The Raging 2020s: Companies, Countries, People – and the Fight for Our Future

Author: Alec Ross

Al Alec Ross is the New York Times bestselling author of The Industries of the Future and has been named a Top 100 Global Thinker by Foreign Policy magazine. Alec served in the presidential administration of Barack Obama for four years, as Senior Advisor for Innovation to Secretary of State Hillary Clinton. This book has travelled with me throughout the year; I keep picking it up! It is one of those books that is simply great to have beside your chair to dip into. At the Institute, we are very interested in how companies report and in doing so, how they report on their social licence to operate. We need companies to act in all our interests. While many consider and manage their impacts on society, there are a few that remain solely focused on the short-term gain of shareholders. The Companies Act 1993 should be reviewed and updated in 2022 to bring the legislation in line with current thinking and best practice. A particular section of legislation that we consider deserves urgent attention is s 211: Contents of annual report.

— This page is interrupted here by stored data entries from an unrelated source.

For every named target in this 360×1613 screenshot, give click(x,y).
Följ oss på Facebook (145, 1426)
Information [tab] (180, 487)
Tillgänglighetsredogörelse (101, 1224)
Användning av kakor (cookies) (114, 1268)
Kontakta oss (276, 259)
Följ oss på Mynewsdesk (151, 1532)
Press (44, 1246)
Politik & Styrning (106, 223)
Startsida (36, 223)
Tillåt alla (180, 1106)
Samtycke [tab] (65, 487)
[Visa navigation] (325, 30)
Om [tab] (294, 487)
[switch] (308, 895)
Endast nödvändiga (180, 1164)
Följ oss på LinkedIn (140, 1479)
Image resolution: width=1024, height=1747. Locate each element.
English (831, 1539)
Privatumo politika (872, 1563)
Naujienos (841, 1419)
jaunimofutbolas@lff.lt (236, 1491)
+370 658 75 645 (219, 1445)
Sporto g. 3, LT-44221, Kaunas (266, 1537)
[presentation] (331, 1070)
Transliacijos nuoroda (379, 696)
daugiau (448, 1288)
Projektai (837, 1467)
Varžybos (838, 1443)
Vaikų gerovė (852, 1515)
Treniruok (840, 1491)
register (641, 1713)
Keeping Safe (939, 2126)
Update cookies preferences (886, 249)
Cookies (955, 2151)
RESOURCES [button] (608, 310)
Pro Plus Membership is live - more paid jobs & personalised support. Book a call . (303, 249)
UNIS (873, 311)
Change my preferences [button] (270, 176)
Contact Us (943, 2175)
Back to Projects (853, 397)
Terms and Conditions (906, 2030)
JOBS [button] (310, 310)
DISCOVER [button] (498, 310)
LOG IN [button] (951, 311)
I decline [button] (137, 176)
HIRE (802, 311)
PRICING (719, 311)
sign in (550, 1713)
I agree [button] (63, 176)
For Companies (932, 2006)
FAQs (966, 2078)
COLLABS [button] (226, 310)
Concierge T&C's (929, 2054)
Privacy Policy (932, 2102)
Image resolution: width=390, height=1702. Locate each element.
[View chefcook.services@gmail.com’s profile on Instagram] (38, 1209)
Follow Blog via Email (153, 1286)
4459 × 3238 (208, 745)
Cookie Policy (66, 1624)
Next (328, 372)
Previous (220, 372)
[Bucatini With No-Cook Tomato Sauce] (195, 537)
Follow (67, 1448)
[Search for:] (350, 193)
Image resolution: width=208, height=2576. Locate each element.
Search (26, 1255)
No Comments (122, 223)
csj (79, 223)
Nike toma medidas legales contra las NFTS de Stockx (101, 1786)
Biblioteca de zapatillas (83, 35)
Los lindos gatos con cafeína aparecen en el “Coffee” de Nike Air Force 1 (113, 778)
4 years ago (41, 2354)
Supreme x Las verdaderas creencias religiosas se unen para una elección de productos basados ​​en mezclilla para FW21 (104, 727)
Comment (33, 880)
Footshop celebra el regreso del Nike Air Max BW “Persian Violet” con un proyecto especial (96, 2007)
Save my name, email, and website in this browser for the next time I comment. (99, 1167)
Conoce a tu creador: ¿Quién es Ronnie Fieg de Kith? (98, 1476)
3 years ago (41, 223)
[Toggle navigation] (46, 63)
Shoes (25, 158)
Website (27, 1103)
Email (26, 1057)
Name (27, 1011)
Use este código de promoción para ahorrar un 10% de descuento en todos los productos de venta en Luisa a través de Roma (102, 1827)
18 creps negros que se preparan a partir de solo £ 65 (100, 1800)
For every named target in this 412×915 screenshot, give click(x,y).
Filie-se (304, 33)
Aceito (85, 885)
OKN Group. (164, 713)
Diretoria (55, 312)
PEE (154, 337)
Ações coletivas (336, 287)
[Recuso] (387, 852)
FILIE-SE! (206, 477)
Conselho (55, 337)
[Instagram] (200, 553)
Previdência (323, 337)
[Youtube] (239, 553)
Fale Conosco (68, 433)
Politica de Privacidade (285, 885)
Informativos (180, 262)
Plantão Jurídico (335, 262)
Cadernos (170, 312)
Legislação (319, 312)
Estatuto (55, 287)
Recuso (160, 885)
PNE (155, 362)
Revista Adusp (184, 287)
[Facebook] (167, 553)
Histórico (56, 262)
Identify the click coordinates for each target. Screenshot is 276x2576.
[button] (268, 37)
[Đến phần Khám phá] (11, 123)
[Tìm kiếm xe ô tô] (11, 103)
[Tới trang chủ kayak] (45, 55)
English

Alec weaves interviews with influential thinkers into a narrative that explores the successes and failures of corporations as they transition to a new form of social contract. He shares a number of examples where governments have failed to deliver the necessary ecosystem to support companies and industries to be the type of corporate citizens we need for the future of society and our planet. The Institute is a strong supporter of Task Force on Climate-Related Financial Disclosures (TCFD) recommendations and the recent legislation creating ‘climate statements’. Our recent working paper (2021/06) reviewed NZX-listed companies and found 27 out of 130 companies have prepared or are in the process of preparing TCFD reports (see Table 5 in the working paper here).

About Time: A History of Civilization in Twelve Clocks

Author: David Rooney

David Rooney is a horologist – a clock enthusiast. His book takes us on a journey through time, from the unveiling of al-Jazari’s castle clock in 1206, in present-day Turkey, to the Cape of Good Hope observatory at the southern tip of Africa, where 19th-century British government astronomers moved the gears of empire with a time ball and a gun, to the burial of a plutonium clock now sealed beneath a public park in Osaka, where it will keep time for 5,000 years. He uses these 12 artifacts to show ‘how time has been imagined, politicized, and weaponized over the centuries – and how it might bring peace’. Ultimately, he shows that a history of clocks is a history of civilisation. See the full book review here. This book reminds me that we are part of a long narrative and what we do (or do not do) shapes the trajectory of future generations. It also reminds me of the importance of collecting data and being clear about its purpose; and, most importantly, why we need to ‘take time’ to prepare, reflect and engage early with the challenges we are likely to face. Lastly, it makes me wonder about the artifacts this generation will leave for future generations and if we were ambitious, what those artifacts might be.